- AIM OF THE TASK:
Reproduce the part of the material that opens with the line containing "The width and height of the screenshot is (810, 579)." and closes with the line containing "pyautogui.click(x=618, y=36)", both of those lines included.

- RECORDS FOR THE TASK:
---
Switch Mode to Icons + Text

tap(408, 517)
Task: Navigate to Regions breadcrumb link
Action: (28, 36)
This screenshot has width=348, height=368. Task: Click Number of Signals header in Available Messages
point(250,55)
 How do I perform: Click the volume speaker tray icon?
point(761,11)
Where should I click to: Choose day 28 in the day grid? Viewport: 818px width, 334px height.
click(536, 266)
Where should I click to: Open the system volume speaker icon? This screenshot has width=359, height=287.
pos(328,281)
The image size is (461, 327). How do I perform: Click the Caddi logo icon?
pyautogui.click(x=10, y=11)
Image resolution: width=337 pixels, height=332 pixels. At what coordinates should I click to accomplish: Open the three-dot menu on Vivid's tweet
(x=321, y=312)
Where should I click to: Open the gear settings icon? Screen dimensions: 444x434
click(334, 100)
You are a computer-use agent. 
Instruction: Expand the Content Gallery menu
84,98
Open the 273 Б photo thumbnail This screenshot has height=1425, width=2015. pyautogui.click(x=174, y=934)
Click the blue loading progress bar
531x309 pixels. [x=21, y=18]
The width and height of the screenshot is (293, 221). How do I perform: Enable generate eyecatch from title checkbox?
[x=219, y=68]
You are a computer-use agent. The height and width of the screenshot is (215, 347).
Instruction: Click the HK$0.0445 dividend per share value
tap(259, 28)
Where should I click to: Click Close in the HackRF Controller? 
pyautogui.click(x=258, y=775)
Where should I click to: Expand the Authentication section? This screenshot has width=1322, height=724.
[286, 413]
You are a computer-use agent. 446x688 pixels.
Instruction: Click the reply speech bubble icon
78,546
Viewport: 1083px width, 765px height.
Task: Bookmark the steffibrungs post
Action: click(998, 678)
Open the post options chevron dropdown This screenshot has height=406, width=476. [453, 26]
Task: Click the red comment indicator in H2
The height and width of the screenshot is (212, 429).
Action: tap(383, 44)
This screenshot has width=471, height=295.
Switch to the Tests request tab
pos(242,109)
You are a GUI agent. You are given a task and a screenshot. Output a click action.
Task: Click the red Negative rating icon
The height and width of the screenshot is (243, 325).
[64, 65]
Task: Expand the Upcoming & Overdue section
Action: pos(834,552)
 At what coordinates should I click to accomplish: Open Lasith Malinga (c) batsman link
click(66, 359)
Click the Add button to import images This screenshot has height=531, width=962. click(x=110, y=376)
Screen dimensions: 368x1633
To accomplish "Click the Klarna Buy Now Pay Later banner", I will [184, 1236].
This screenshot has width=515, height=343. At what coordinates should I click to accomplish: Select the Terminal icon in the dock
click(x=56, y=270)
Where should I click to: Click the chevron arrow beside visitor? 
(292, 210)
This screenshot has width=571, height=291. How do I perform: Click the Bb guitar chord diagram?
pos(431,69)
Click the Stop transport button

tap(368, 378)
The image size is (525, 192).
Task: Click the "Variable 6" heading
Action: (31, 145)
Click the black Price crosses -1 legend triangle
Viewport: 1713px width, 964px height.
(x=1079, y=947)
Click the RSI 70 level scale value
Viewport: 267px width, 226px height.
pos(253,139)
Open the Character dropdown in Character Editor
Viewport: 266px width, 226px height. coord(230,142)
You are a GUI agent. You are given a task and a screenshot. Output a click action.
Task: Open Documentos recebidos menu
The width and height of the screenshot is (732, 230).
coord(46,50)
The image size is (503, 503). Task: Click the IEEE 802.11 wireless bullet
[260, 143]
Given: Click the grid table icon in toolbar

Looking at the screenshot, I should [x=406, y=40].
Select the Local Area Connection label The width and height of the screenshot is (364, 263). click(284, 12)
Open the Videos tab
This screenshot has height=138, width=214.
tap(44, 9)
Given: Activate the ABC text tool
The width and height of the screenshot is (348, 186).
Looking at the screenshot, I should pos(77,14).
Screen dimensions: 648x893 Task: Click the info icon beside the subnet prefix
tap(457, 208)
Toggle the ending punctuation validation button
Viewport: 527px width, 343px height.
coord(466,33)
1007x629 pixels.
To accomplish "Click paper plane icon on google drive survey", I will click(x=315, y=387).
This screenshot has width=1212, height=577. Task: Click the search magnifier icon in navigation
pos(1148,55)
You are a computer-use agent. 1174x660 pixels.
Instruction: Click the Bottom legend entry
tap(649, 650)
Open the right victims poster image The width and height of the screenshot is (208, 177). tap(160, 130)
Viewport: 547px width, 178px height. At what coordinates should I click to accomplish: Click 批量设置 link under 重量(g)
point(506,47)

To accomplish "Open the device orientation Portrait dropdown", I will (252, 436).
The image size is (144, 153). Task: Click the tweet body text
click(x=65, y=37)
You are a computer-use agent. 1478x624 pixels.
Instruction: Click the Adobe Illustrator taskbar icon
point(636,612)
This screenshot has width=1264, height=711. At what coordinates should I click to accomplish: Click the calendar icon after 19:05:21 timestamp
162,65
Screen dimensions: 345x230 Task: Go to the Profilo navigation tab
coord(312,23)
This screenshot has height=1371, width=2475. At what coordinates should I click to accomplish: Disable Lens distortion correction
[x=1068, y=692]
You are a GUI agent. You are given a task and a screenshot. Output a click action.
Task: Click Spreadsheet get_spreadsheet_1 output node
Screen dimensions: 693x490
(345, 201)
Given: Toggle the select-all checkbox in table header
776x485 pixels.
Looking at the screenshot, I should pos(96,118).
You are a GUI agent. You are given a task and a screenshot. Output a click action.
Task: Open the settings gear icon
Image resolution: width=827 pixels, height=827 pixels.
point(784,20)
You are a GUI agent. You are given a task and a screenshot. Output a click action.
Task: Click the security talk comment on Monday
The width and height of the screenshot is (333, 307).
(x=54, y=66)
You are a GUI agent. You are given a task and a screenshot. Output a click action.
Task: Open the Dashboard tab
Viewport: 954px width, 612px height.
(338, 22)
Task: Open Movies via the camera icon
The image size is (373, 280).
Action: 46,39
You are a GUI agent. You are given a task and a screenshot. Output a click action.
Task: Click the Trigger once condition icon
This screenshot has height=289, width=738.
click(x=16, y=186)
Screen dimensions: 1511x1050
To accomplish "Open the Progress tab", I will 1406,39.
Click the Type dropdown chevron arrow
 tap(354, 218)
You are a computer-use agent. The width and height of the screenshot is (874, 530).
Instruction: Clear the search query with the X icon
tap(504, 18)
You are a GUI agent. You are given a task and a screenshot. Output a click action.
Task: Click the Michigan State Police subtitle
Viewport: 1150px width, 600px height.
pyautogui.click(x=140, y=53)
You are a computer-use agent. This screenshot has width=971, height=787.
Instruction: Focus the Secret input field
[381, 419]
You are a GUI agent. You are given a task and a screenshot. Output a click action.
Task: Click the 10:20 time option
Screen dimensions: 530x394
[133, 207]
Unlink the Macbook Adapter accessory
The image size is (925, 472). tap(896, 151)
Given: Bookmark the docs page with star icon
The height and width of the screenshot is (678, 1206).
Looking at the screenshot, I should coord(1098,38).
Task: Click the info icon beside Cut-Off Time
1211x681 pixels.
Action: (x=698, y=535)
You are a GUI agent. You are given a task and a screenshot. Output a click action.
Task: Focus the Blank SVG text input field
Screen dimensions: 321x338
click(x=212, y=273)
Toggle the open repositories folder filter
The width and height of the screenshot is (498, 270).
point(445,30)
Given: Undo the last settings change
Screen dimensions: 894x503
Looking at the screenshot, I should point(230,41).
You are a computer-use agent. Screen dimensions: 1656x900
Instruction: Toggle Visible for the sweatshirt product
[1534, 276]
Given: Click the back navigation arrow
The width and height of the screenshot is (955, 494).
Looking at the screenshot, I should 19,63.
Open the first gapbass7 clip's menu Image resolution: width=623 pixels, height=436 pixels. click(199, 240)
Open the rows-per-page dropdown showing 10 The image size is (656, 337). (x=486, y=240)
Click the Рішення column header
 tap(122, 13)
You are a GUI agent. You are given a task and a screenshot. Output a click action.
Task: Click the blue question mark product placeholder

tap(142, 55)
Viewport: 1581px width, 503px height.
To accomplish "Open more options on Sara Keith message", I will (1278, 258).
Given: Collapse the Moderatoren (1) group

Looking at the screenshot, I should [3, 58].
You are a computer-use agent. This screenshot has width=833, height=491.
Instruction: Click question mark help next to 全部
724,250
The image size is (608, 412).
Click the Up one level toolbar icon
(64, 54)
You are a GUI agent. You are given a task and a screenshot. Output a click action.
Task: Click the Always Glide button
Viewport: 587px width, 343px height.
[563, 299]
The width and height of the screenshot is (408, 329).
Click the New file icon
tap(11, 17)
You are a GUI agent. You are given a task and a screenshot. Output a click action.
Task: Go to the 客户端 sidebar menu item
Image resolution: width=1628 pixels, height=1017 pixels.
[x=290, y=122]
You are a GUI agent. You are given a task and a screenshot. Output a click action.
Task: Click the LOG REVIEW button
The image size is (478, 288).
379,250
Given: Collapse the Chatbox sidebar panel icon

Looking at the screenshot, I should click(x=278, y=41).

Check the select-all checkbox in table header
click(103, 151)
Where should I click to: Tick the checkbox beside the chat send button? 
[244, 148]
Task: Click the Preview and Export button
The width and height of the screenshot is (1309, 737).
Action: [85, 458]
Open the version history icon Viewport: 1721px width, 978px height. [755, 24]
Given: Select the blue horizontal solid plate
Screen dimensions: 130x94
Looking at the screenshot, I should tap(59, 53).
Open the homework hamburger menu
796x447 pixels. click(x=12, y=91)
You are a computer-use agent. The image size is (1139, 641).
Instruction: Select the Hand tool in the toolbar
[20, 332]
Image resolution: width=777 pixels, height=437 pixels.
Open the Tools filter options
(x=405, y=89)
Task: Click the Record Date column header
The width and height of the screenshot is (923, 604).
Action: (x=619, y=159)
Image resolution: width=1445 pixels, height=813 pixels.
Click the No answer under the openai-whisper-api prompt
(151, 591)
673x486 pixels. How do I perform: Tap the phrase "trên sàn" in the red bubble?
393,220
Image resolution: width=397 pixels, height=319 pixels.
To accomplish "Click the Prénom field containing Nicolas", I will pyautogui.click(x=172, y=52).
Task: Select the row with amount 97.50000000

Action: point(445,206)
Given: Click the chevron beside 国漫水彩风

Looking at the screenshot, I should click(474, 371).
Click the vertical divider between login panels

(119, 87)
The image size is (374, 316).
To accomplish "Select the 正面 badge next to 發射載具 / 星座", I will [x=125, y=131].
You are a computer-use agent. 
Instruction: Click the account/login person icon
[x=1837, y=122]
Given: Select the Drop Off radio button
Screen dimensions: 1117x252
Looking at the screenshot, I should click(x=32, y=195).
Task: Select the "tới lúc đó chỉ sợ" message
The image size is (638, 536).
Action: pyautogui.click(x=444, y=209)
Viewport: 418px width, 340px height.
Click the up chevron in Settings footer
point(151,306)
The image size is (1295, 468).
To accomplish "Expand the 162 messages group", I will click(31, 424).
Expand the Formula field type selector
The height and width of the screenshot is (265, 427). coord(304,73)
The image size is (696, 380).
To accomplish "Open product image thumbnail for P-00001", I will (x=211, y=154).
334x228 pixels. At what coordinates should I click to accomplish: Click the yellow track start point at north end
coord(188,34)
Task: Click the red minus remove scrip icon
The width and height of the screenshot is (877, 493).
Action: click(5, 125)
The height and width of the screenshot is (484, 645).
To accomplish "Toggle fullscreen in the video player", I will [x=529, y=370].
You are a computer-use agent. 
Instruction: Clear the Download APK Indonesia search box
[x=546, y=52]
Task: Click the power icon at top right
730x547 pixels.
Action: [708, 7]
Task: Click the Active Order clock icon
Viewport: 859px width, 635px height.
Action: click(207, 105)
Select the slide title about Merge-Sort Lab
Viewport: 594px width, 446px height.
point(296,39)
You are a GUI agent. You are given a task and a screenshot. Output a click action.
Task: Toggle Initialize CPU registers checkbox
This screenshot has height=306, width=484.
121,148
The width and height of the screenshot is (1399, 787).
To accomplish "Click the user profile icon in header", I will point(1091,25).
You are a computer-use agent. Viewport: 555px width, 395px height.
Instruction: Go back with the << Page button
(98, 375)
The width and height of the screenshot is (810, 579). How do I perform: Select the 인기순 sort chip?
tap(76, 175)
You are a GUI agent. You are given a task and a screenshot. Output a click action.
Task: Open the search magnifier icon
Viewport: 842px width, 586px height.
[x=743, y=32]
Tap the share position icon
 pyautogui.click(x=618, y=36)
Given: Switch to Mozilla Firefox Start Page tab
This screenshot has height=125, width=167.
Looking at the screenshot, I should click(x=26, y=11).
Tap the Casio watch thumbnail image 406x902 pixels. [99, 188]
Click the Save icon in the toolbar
---
- ANSWER BELOW:
The width and height of the screenshot is (810, 579). How do I perform: Select the 인기순 sort chip?
tap(76, 175)
You are a GUI agent. You are given a task and a screenshot. Output a click action.
Task: Open the search magnifier icon
Viewport: 842px width, 586px height.
[x=743, y=32]
Tap the share position icon
 pyautogui.click(x=618, y=36)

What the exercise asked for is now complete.